Oct 30, 2009 at 07:29 PM
written by Michael Munson

Applying Lessons Learned

Some information just came across my laptop suggesting the average sponsorship proposal meets only 45% of brand needs. That’s a pretty unfortunate figure.


Imagine buying things and being more unhappy than happy with just about every purchase option? Not only frustrating that you can’t find much you like, but also painful, as with so few choices the price for what does meet your needs will invariably cost more and more.

Even with all this information technology and instant communication we have available to us today, most sponsorship proposals are DOA. It’s not really that surprising. But seeing some real numbers put to previously anecdotal evidence is sobering nonetheless.

Is this just how it is? Will more and more money be spent on fewer properties, and will these percentages continue to fall? Or is it possible to improve on them, expand and grow the number of sponsorships done? Are the tools in place to even allow more effective proposals to be created? Many brands (most?) accept sponsorship proposals online. Brands have had for a long time, the ability to indicate what they sponsor and what they seek in sponsorship opportunities. They have even had the freedom to round up properties and develop RFP and RFI tools to help them collect information to improve the quality of the proposals they get.

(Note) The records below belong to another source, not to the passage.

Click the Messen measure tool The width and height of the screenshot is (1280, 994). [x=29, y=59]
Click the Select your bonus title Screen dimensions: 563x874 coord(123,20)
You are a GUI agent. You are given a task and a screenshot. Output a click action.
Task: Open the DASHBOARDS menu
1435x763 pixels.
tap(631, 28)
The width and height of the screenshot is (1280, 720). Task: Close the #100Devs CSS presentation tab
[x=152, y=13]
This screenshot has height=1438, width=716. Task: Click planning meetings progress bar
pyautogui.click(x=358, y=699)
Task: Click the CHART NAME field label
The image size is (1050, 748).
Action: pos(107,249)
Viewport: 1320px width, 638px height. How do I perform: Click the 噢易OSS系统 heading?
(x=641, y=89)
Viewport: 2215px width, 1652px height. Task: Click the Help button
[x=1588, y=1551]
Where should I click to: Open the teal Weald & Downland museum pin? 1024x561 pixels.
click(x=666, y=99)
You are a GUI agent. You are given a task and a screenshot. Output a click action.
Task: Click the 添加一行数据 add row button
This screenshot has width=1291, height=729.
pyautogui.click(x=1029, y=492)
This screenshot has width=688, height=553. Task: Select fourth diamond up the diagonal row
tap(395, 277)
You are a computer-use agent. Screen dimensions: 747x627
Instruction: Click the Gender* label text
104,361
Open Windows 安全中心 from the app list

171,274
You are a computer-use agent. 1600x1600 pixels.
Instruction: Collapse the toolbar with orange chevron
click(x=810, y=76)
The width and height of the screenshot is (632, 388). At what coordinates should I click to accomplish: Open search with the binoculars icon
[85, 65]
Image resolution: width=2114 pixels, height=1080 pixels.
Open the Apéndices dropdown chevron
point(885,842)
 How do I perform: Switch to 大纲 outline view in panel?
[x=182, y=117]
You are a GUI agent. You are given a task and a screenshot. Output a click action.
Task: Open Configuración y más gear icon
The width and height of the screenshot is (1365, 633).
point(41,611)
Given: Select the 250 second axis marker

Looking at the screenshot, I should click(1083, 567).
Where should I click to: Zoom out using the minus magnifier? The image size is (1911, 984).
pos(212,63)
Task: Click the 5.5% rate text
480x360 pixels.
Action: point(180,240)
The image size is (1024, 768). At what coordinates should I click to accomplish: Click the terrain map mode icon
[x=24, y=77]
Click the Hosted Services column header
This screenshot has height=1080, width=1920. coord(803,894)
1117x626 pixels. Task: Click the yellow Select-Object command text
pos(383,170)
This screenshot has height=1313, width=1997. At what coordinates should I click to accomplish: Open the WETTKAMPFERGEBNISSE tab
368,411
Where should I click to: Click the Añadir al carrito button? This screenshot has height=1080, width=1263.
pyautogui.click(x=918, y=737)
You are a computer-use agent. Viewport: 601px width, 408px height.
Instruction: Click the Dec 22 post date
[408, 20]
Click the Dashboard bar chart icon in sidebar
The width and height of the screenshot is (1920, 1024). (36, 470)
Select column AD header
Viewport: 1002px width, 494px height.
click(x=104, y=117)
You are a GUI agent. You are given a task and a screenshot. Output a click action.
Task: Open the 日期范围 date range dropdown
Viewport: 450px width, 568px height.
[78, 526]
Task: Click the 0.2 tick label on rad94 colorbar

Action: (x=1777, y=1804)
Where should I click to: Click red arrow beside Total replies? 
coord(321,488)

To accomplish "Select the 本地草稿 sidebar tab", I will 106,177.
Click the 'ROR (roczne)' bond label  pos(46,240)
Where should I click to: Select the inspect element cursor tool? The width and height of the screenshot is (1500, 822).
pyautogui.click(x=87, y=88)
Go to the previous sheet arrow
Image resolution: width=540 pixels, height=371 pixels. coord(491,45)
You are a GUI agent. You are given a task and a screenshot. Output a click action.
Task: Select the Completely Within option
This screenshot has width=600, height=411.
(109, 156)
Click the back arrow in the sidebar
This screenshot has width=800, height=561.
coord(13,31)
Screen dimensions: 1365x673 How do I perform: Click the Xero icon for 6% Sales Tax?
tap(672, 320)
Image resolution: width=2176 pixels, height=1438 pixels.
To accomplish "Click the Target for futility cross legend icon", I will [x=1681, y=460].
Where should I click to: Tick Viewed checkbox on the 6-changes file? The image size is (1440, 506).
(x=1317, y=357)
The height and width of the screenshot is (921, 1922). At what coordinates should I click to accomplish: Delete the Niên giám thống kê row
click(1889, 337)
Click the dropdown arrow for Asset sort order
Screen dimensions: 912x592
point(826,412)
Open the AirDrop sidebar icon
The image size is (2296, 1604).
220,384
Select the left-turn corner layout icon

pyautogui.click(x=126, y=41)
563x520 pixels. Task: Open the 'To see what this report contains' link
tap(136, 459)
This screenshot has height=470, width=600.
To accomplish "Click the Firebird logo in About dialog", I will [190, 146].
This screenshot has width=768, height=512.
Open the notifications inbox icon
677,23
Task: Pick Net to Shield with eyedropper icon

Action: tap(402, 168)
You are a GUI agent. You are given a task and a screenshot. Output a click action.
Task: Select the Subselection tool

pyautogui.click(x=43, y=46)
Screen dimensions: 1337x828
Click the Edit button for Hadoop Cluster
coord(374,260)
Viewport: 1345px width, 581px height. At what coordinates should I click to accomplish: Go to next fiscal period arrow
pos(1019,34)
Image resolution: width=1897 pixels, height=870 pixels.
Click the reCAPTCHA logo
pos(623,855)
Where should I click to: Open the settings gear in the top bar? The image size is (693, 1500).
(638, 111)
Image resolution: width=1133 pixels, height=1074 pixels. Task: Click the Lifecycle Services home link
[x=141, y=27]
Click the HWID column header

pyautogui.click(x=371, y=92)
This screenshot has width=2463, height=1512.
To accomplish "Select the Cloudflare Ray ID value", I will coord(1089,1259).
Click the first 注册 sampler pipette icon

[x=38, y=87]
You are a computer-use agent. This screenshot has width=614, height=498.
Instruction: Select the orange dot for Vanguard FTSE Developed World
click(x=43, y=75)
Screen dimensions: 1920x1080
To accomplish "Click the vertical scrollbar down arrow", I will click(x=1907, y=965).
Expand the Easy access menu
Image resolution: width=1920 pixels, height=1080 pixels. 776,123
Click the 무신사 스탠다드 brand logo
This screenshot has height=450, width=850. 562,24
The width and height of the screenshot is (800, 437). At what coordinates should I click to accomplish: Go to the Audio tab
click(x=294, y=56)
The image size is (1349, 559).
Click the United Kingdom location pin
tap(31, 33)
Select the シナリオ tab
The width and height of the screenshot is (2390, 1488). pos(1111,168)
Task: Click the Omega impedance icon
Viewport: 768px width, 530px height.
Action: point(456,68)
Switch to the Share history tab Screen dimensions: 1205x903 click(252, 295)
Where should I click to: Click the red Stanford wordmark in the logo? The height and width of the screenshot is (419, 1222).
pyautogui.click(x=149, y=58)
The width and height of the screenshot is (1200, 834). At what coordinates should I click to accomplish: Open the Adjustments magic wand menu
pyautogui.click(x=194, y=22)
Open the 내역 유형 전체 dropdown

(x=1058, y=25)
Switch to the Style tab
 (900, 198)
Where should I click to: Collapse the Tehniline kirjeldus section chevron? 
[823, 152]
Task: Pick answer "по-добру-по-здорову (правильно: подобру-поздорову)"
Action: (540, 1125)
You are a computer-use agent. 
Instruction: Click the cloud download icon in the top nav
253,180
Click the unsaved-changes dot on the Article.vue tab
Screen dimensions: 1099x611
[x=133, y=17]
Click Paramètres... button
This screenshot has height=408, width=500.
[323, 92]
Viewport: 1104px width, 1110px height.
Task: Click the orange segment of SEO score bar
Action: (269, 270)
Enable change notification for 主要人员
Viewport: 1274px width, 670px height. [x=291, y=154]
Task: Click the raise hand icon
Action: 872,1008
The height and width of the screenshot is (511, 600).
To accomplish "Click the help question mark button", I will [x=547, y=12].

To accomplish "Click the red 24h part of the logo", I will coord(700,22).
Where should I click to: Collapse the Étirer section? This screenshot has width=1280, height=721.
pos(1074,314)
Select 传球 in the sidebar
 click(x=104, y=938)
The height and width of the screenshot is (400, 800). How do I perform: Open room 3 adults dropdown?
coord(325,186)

When we see how many proposals are not meeting needs, look at how difficult it is for properties looking to serve brands to find information about what brands want, and consider the degree to which brands say their needs aren’t being met by the proposals they are receiving, it seems something needs to change or is lacking, especially when factoring in how brands continue to lament how difficult it is to assess ROI.

Organizations often embrace how they can benefit from a new technology, but resist the unpleasant parts or inconvenient side effects (real or perceived) from it. Decisions always come with opportunity costs, however, and many times they go unconsidered. Embracing a new technology strictly vis-à-vis how it impacts your organization, and dismissing how you can make the technology work to help peers, constituents, and stakeholders be more valuable to your organization in the future, has to be the biggest opportunity cost of all.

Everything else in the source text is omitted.